Cliffrose Investment Ltd, the Mauritius-registered affiliate of Warburg Pincus, is planning to sell only to a so-called third party, or one not associated with the promoters of DB Corp., before the company goes for a proposed sale of shares to the public. Cliffrose, which currently holds a 7.14% stake in DB Corp., has said this in a letter to the company. This information is present in the filing DB Corp. has made to India’s stock market regulator Securities and Exchange Board of India, or Sebi, in the run-up to an initial public offering (IPO) of shares.

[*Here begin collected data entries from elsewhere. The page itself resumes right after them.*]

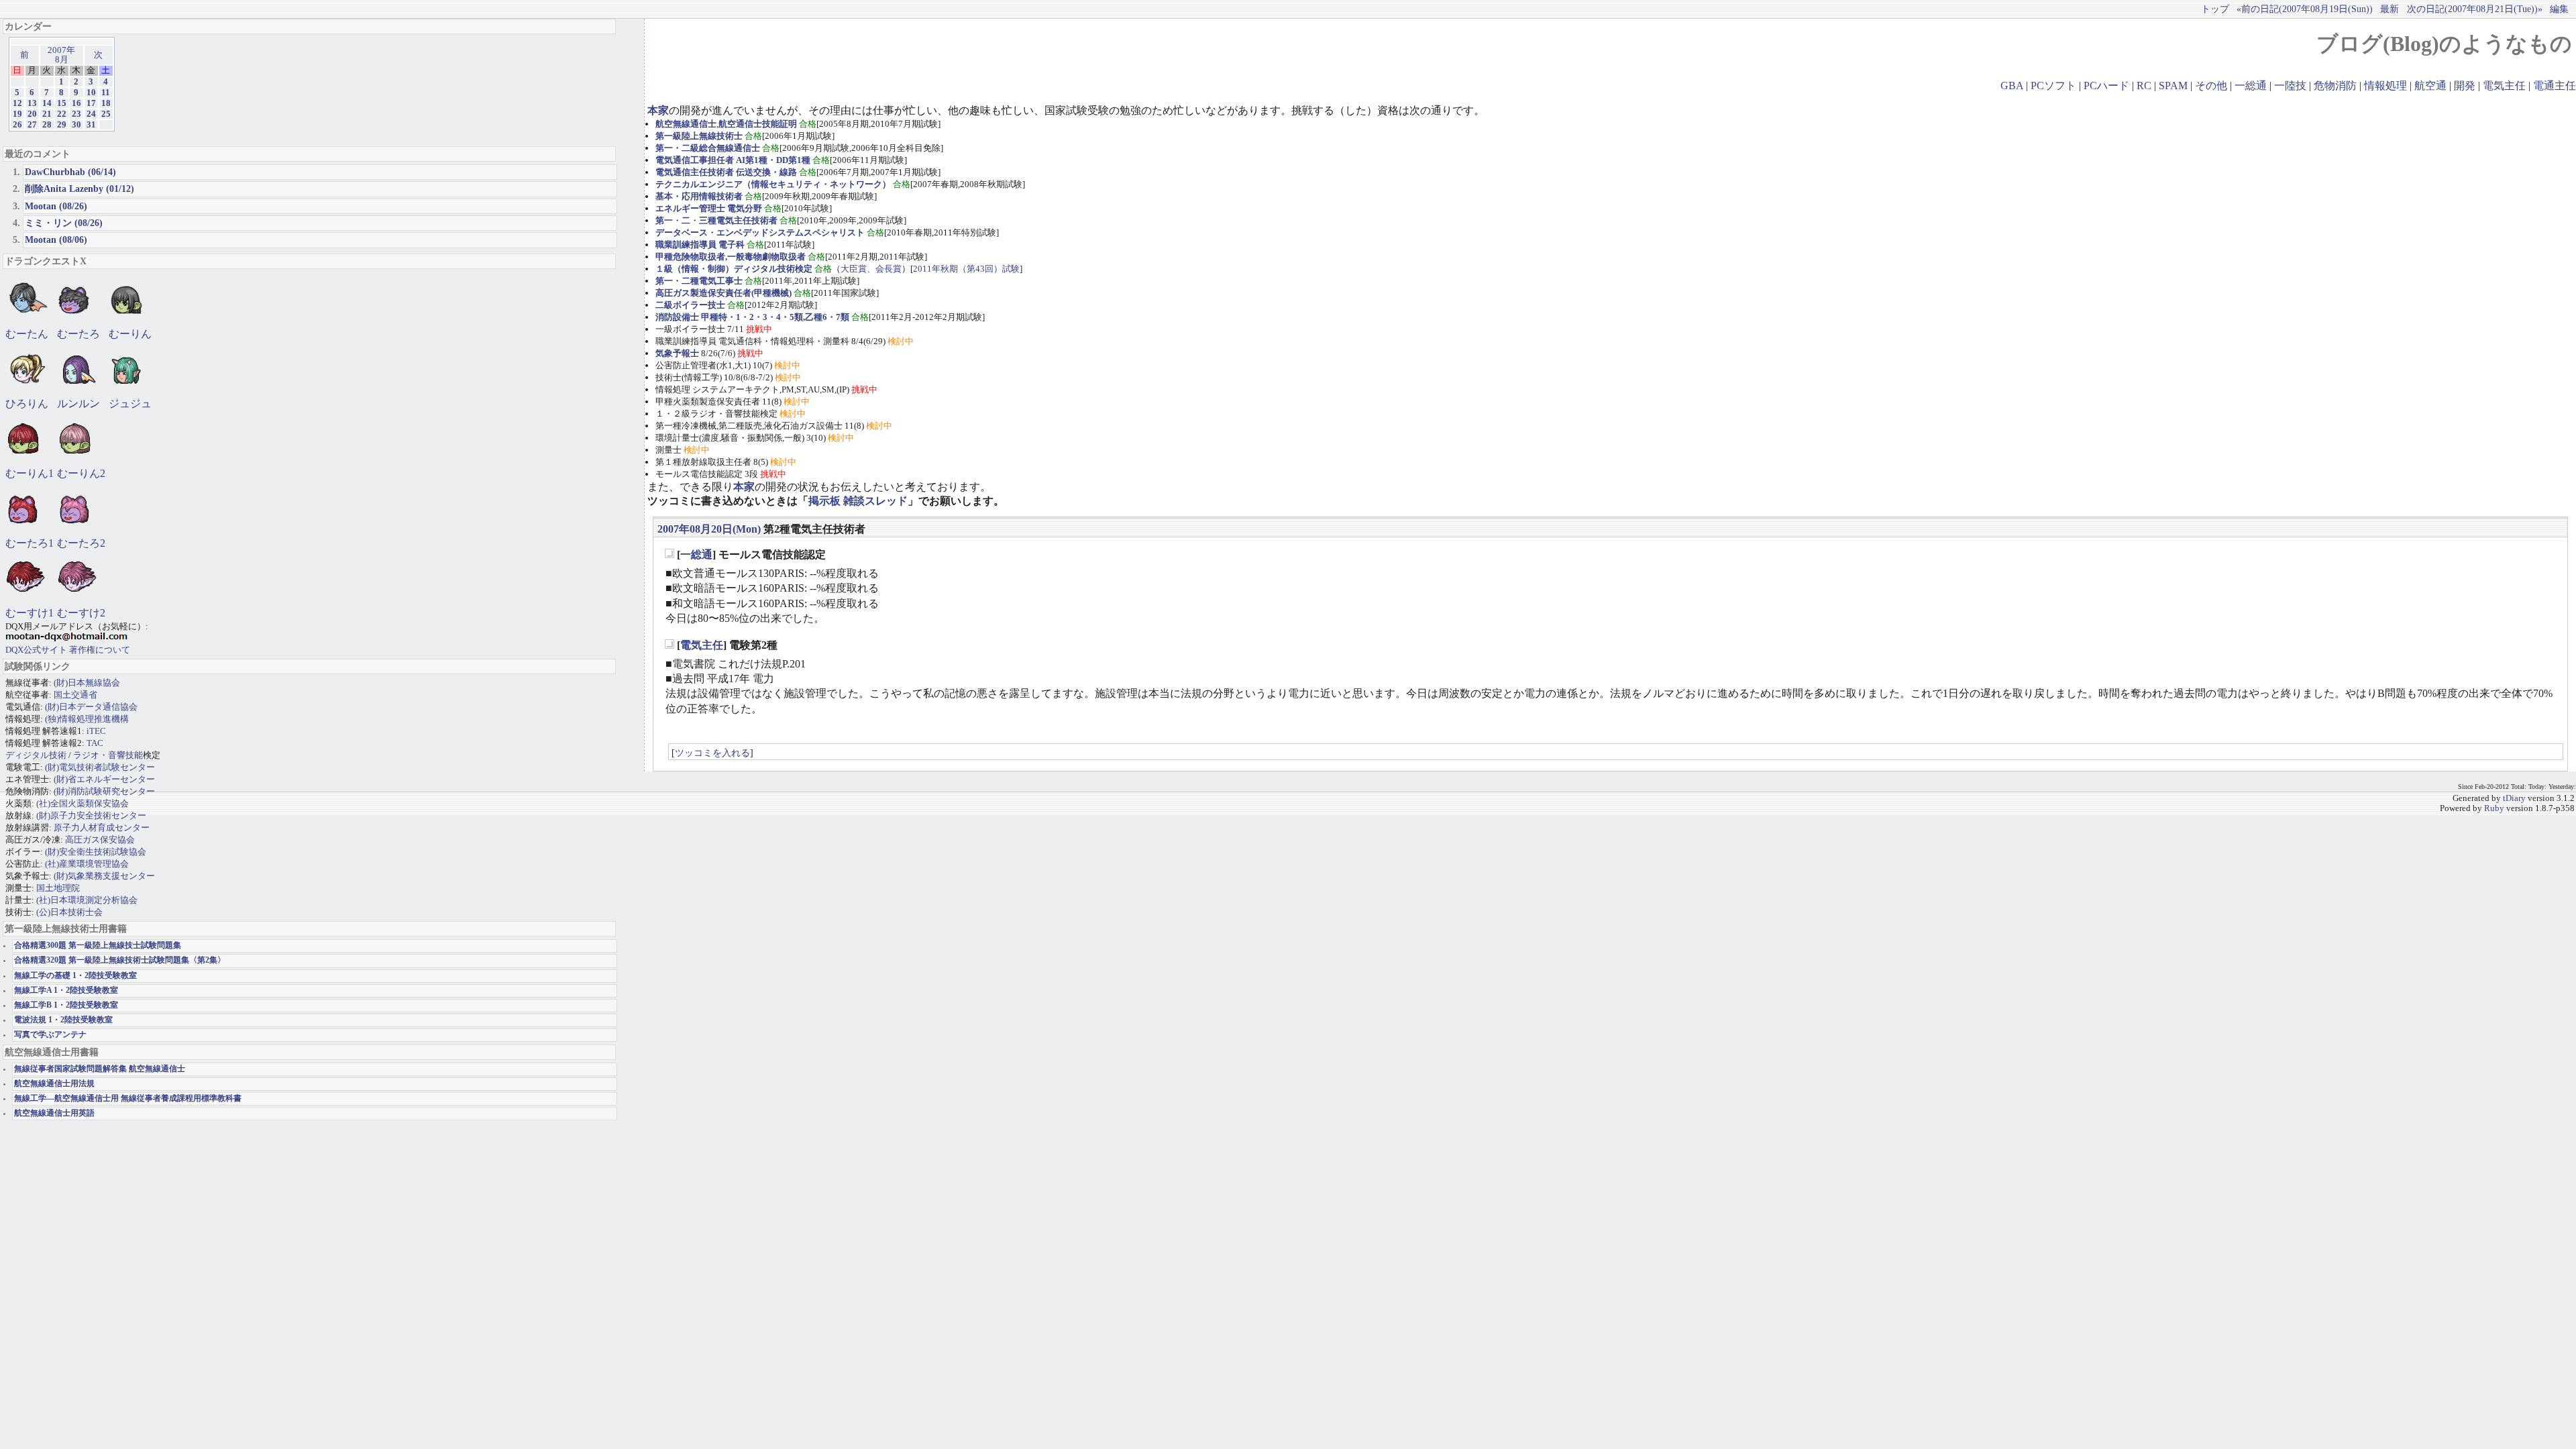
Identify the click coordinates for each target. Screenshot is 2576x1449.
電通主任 (2554, 85)
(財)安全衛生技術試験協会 (95, 852)
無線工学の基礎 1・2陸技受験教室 (75, 975)
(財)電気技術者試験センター (100, 767)
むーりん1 (29, 473)
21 (47, 114)
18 (106, 103)
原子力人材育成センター (102, 827)
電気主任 (2504, 85)
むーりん (130, 333)
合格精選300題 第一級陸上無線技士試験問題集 (97, 945)
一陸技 (2290, 85)
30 (76, 124)
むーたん (26, 333)
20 (32, 114)
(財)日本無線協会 (87, 683)
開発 (2464, 85)
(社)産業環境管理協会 (87, 864)
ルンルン (78, 403)
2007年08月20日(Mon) (709, 529)
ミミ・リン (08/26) (64, 222)
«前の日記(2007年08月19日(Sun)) (2305, 8)
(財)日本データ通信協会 (91, 707)
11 (105, 92)
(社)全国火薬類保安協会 (82, 803)
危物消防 (2335, 85)
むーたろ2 (81, 543)
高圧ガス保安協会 (100, 840)
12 (17, 103)
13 (32, 103)
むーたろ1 (29, 543)
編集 (2559, 8)
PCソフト (2053, 85)
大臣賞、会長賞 (871, 269)
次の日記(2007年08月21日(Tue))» (2474, 8)
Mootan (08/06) (56, 239)
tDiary (2514, 798)
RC (2144, 85)
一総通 (2251, 85)
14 (47, 103)
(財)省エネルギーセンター (104, 779)
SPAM (2173, 85)
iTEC (96, 731)
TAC (95, 743)
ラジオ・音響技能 (108, 755)
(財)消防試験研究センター (104, 791)
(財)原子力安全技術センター (91, 815)
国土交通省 (75, 695)
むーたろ (78, 333)
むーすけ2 (81, 613)
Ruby (2494, 808)
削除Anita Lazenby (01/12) (79, 188)
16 (76, 103)
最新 (2389, 8)
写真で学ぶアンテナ (50, 1034)
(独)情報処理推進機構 (87, 719)
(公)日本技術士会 (69, 912)
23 (76, 114)
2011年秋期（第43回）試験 (966, 269)
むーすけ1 (29, 613)
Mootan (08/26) (56, 206)
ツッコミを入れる (712, 752)
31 (91, 124)
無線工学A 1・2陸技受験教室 (66, 990)
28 (47, 124)
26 (17, 124)
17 (91, 103)
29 (61, 124)
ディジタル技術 (35, 755)
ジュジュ (130, 403)
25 (106, 114)
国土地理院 (58, 888)
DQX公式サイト (37, 650)
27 (32, 124)
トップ (2215, 8)
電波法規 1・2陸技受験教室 (63, 1020)
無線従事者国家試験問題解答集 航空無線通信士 (99, 1069)
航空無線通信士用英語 (54, 1113)
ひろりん (26, 403)
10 (91, 92)
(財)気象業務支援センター (104, 876)
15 (61, 103)
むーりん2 (81, 473)
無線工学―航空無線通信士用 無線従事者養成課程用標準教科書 (127, 1098)
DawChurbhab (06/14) (70, 171)
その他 (2211, 85)
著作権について (99, 650)
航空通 (2430, 85)
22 (61, 114)
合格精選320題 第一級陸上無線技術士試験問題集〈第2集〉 (119, 960)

It’s not unusual for private equity firms to cash out of investments ahead of a share sale or even after it, either to make good on their gains, or hedge their bets should the market turn weak.
“Such a move does raise the question of why an existing investor wants to sell out if the future of the company is bright. However, I don’t think it’ll have much of an impact. At the end of the day, it all boils down to the price band, or at what valuation the IPO is being offered. If the firm’s fundamentals are strong, just because a foreign investor sold a bit of their stake, the IPO is not going to be adversely impacted,” said Hitesh Agrawal, head of research, Angel Broking Ltd.
Cliffrose had originally invested in Writers and Publishers Ltd (WPL) in May 2006, subscribing to 76,305 equity shares. The printing and publishing business was subsequently demerged from this and consolidated under one entity, DB Corp., and Cliffrose ended up with a 7.14% stake in DB Corp. Media reports at the time had valued this deal at Rs150 crore. The timing and price of the planned IPO of DB Corp. are yet to be worked out. Companies usually do this only after receiving a clearance from Sebi.
“We stand by whatever we have said in the DRHP (draft red herring prospectus). We have no further comments to offer,” said K. Venkatraman, company secretary and chief compliance officer of DB Corp.
A spokesperson for Warburg Pincus said, “The firm is bound by internal operational policies which does not allow discussion of its investment activities in its portfolio companies.”
Warburg has previously exited investments in Bharti Airtel Ltd and Gujarat Amuja Cements Ltd profitably.
DB Corp. plans to sell 18.8 million equity shares, or 10.2% equity, of the post-issue equity of the company.
It is raising the money to set up 11 new publishing units, each with a capacity to print 50,000 newspapers per hour. A part of the money would also be spent in upgrading the existing facilities and repaying loans.
The Indian print media industry, despite competition from television and other media, is projected to nearly double revenues from Rs12,800 crore to Rs23,200 crore by 2011, according to a report by audit and consulting firm PricewaterhouseCoopers.
Hindi newspapers accounted for roughly one-fourth of these revenues in calendar year 2006, according to another report by TAM Adex.
In another deal agreed to in December 2007, Cliffrose is picking up a 3.2% stake in Synergy Media Entertainment Ltd (SMEL), which is a subsidiary of DB Corp. and is engaged in the FM radio business. According to the terms of this deal, SMEL will allot 1.33 million shares to Warburg at a price solely determined by Cliffrose, but not below Rs11.50 per share.
Mint is published by HT Media Ltd, which also publishes Hindi newspaper Hindustan. Hindustan competes with Dainik Bhaskar in certain markets.